È un duello molto particolare, il loro: non ci vedi rivalità, ma stima sincera e profonda amicizia. Partono insieme con «Joan», perla estratta dal corpo di «Inner Voyage» (1999) dell’artista cubano, proseguono con «Il barbone di Siviglia», brano dell’artista toscano, curiosamente dello stesso anno (l’album era «L’Orchestra del Titanic»).
Gonzalo è il solito mostro di tecnica e, insieme, un grande sentimentale; Stefano l’amico che al liceo magari non era per forza il primo della classe, però il senso della lezione lo capiva meglio del primo della classe, quindi a conti fatti era pure meglio del primo della classe, perché conta più una battuta di spirito che ti spiega Leopardi che tutta «La ginestra» imparata a memoria. E il jazz è materia così seria che non puoi far altro che scherzarci su.
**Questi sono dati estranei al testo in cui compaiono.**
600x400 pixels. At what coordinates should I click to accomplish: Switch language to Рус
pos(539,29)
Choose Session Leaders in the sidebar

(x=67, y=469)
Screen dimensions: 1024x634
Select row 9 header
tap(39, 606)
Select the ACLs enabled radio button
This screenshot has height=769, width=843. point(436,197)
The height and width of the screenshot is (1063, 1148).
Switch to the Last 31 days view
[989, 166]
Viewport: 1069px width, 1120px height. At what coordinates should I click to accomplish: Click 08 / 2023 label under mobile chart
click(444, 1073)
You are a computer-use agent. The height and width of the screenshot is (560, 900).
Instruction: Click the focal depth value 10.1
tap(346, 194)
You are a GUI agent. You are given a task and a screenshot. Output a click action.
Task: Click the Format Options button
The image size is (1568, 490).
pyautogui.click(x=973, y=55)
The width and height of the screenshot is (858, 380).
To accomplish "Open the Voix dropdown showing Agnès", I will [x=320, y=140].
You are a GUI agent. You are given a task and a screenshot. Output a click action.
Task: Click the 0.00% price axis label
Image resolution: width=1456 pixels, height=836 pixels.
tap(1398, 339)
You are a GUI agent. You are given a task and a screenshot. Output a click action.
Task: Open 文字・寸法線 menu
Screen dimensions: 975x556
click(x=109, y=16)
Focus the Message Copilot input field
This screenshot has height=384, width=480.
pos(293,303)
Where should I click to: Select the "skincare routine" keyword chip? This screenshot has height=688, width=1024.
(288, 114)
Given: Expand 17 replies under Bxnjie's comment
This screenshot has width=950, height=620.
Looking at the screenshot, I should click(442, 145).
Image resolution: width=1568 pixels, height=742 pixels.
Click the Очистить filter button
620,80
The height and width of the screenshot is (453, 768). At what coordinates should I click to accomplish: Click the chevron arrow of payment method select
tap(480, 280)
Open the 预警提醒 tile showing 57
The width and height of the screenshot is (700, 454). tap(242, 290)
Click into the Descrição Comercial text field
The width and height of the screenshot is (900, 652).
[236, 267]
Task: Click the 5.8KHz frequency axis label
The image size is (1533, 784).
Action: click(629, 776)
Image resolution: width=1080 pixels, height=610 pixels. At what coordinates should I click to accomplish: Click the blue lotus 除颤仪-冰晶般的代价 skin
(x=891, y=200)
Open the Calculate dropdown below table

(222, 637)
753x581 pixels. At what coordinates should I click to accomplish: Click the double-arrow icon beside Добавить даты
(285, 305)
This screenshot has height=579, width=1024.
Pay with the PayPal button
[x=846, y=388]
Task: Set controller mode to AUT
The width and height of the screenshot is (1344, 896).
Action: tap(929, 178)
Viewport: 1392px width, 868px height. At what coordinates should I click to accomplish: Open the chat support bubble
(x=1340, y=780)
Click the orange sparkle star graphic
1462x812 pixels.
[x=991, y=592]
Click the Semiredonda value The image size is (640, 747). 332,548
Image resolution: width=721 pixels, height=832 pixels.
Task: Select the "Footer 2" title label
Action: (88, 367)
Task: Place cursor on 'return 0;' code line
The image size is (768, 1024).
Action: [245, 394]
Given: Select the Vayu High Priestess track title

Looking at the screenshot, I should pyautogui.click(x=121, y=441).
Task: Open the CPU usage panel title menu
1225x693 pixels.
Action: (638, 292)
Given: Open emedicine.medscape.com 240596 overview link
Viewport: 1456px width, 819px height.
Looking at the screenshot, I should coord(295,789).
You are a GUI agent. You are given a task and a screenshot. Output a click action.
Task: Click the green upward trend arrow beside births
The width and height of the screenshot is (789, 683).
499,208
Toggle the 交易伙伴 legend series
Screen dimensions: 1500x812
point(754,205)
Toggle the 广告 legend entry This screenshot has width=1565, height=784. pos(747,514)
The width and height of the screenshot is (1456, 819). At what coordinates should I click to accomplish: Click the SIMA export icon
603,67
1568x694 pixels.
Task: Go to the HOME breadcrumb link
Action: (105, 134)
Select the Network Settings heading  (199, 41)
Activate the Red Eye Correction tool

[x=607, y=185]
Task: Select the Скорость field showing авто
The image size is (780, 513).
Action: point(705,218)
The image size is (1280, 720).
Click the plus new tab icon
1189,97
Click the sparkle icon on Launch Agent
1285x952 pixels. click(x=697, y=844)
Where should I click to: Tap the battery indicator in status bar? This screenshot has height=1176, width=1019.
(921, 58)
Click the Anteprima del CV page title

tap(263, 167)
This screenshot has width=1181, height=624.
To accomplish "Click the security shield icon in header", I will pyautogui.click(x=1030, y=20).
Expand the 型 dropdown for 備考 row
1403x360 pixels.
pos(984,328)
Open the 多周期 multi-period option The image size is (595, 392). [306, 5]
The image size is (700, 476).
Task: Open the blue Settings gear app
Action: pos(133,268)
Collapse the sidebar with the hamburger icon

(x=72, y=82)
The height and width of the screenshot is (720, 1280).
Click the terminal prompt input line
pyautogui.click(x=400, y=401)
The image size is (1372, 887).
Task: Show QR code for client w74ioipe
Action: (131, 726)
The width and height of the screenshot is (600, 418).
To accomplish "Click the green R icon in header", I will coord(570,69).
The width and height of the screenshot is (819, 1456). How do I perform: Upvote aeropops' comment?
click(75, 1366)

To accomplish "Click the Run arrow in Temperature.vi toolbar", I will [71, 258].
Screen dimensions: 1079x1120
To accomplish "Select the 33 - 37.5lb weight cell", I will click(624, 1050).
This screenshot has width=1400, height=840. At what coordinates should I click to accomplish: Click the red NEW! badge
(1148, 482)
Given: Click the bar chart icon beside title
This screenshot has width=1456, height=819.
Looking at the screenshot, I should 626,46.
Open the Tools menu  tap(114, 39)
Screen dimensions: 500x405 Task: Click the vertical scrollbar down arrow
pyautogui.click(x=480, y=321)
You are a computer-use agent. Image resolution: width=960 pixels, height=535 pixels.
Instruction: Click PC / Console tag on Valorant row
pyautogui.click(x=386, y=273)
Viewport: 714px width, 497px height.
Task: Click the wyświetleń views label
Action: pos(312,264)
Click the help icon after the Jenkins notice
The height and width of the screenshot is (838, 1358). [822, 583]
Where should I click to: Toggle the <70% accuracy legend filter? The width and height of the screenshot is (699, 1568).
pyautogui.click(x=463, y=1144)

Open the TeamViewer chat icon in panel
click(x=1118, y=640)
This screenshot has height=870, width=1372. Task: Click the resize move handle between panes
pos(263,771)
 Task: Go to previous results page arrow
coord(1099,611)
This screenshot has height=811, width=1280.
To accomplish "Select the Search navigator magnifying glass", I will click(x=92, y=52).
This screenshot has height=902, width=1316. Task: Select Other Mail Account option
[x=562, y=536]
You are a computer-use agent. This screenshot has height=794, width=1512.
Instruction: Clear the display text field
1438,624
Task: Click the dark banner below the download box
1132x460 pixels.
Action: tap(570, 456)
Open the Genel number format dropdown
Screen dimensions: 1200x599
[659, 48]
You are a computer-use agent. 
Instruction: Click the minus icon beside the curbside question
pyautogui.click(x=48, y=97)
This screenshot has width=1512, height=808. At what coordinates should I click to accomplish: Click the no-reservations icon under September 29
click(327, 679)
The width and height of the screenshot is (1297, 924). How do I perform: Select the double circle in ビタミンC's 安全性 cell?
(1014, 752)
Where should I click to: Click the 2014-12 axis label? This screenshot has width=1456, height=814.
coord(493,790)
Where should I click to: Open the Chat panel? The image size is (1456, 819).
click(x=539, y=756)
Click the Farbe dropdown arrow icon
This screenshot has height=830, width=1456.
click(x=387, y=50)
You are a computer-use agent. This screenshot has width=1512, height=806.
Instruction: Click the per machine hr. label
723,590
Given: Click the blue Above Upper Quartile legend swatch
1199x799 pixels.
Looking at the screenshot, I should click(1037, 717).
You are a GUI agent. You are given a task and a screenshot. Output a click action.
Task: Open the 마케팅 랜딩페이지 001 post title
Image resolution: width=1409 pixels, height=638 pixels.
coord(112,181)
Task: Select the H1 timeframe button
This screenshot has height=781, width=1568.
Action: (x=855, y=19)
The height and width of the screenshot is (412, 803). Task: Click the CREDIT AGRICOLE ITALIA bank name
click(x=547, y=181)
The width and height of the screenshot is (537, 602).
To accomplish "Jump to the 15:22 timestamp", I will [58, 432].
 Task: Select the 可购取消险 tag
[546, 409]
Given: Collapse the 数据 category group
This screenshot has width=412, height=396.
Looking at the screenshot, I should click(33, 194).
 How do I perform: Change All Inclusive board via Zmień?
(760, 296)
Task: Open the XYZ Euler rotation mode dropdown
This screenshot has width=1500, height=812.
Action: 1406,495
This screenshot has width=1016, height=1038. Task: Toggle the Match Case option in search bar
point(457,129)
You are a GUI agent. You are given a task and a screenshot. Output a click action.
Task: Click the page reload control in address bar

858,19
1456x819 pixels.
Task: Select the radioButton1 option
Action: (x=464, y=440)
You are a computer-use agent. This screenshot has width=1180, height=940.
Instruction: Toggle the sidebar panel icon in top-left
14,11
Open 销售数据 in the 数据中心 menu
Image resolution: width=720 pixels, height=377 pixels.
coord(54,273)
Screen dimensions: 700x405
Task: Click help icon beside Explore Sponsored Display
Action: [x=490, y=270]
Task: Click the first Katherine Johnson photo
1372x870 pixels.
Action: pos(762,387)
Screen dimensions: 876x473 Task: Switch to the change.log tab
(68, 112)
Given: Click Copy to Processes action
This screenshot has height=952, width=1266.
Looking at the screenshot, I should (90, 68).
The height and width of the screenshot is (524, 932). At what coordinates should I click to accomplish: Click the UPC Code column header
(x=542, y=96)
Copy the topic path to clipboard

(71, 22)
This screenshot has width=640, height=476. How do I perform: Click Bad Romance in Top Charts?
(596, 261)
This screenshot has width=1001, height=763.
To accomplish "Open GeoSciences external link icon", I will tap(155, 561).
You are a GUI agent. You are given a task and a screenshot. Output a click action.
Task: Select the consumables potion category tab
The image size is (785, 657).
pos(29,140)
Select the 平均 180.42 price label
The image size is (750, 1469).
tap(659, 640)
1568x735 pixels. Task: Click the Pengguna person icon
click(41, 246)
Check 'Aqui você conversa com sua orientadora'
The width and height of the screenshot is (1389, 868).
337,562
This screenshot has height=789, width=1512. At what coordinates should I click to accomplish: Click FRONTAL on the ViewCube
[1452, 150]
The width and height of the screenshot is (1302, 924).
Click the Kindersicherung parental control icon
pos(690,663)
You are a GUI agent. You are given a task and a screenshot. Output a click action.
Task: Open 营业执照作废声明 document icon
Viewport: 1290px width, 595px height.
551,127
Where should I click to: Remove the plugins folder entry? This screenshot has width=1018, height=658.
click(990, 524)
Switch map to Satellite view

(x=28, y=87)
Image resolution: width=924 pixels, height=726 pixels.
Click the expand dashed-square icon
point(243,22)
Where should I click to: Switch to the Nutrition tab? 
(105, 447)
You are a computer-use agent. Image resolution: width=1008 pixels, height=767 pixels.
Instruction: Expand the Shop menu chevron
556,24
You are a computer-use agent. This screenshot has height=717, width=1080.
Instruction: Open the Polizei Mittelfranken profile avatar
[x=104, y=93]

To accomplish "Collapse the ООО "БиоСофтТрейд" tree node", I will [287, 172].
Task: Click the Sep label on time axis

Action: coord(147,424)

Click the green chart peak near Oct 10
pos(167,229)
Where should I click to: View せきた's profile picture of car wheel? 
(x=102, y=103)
Per Rubalcaba era la prima volta a Ravello, per Bollani no: logico, quindi, che toccasse a quest’ultimo fare gli onori di casa, litigando con un microfono che credeva acceso e, invece, era spento. «Finora abbiamo suonato un pezzo di Gonzalo e uno mio», dice al pubblico. «Adesso ne facciamo uno che abbiamo scritto insieme». Parte il tema di «Reginella», la più classica delle canzoni napoletane classiche e una risata sommerge gli spalti di Villa Rufolo. La canzonetta di Libero Bovio in mano a questi due diventa una ballad jazzistica che non avrebbe sfigurato nel repertorio del trio di Keith Jarrett.
Rubalcaba resta solo sul palco per un’improvvisazione che macchia di salsa gli arpeggi di Bach, Bollani torna a fargli compagnia per un’incursione nell’amato Brasile di «Samba de uma nota só», quindi tocca a lui improvvisare in piano solo e il riferimento, a tratti, è esplicitamente jarrettiano. Scale come raffiche di mitra, così appassionate che fai fatica a star seduto. Vale per il pubblico, come per l’esecutore. Il concerto volge alla fine con il Duke Ellington zingaresco di «Caravan», uno di quei pezzi jazz che tutti conoscono ma pochi si prendono la responsabilità di suonare, perché è una specie testo sacro. Bollani e Rubalcaba, con sapienza e rispetto, lo mettono al centro della loro liturgia. Quasi ovvia la standing ovation.
C’è tempo per un bis ed è «Blue Bossa», altro standard, stavolta di Joe Henderson, che il pianista cubano ha inserito nel proprio repertorio da qualche anno. Suggello perfetto per la curiosa crociera Napoli-Rio de Janeiro, con scalo a l’Avana, in cui i duellanti hanno imbarcato il pubblico del Ravello Festival. A proposito: chi lo ha vinto il duello tra i due contendenti? Non c’è una risposta definitiva a questa domanda. La musica, per fortuna, non ne pretende.